Welch: Millionaires tax is pie-crust promise; easily broken
Published 1:30 am Wednesday, February 18, 2026
By Todd Welch / Herald Columnist
When Senate Majority Leader Jamie Pedersen, D-Seattle, compared last year’s income tax ban to a “pie-crust promise, easily made and easily broken,” he unintentionally gave voters a reason to be skeptical about what comes next.
If the so-called millionaires tax, Senate Bill 6346, truly is a narrow tax that would not begin until 2029, why does it contain an emergency clause today that blocks a public referendum? Why prevent the people from voting on it, especially in a state where voters have rejected income taxes eleven consecutive times? Those are not the actions of a legislature confident in public support. They are the actions of a majority that does not want to risk a 12th rejection.
And make no mistake about the level of public opposition. More than 61,000 Washingtonians signed in as “con” for a public hearing on this bill, the largest response in state history. Imagine 61,000 people showing up to a hearing to say no and being ignored. That is not participatory government. That is a message to working families that their voices matter less than Olympia’s agenda.
Here in Snohomish County, we hear constant concern from elected Democrats about affordability. On that point, they are absolutely right. The cost of housing, fuel, groceries, child care and health care is squeezing the middle class and union households harder every year. But the policies coming out of Olympia are moving in the opposite direction.
Let me put this in real terms.
Think about a typical local household. One parent works in the trades or at Boeing. The other works in health care, education, public safety or the service sector. They bought a modest home years ago, commute every day, and are trying to set something aside for retirement while helping their kids through school. They are already paying higher gas taxes, higher property taxes, higher sales taxes on more services, and higher prices for everything because business taxes get passed on to consumers.
Now layer an income tax structure on top of that.

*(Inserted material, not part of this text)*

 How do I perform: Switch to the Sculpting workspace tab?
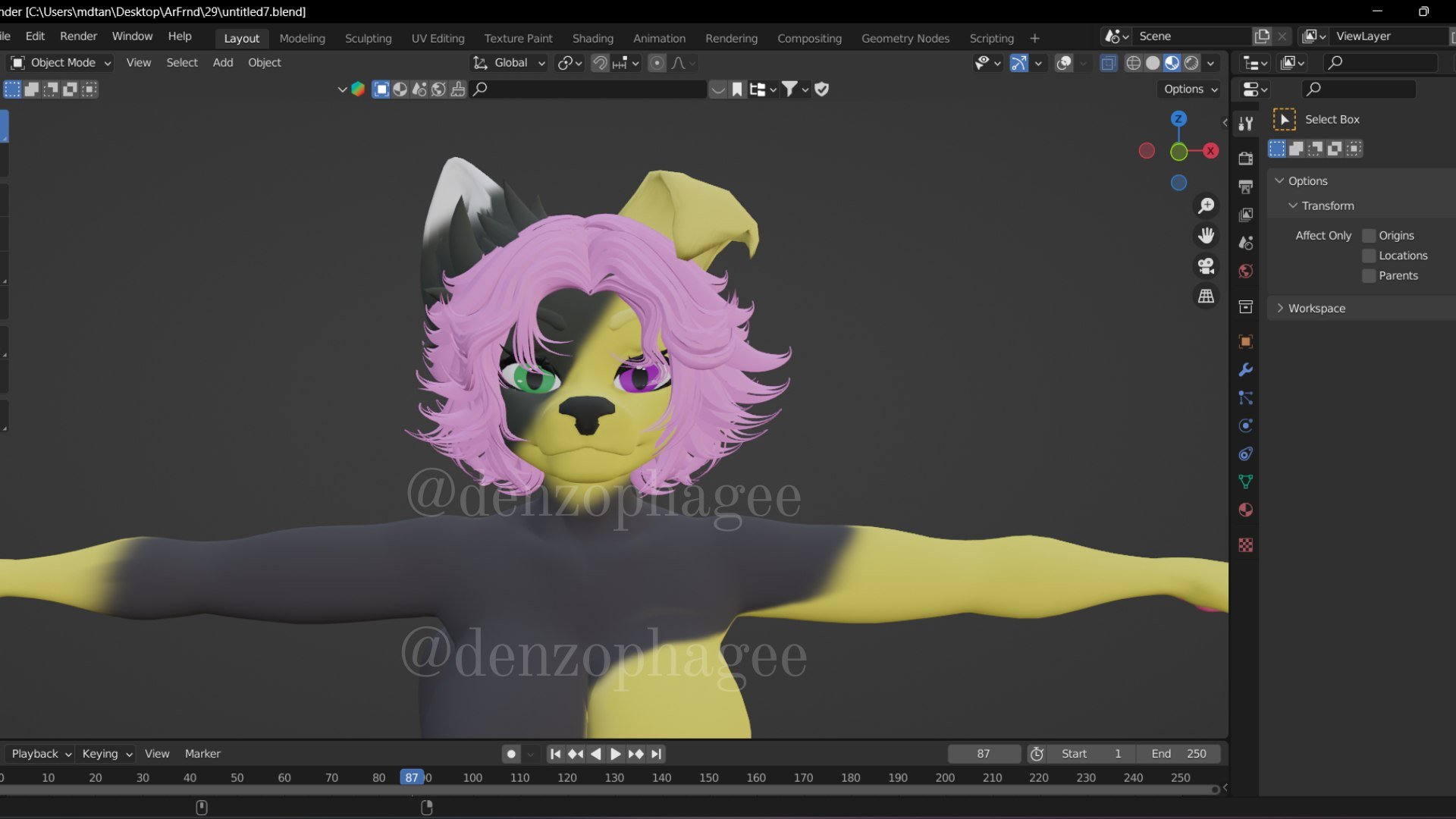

It may not hit them the first year. It may not hit them the second year. But the system being built in the legislation makes it inevitable that it will and the state Legislatures’ continued increased spending demonstrates that point.
You can see it in the bill itself. It creates a direct loophole in the state’s income tax ban by establishing a new tax under Title 82A that is exempt from that prohibition. It aligns Washington almost entirely with the federal Internal Revenue Code, installing the administrative machinery for a broad-based income tax. It defines a taxpayer simply as a natural person receiving income, while the million-dollar threshold is applied later as a standard deduction that can be lowered with a simple majority vote.
In other words, the structure is permanent. The income level is temporary.
We know how this story goes because we have seen it at the federal level and in nearly every other state with an income tax. It starts as a tax on the wealthy. Over time, as spending grows faster than revenue, the threshold drops and the middle class becomes the primary payer.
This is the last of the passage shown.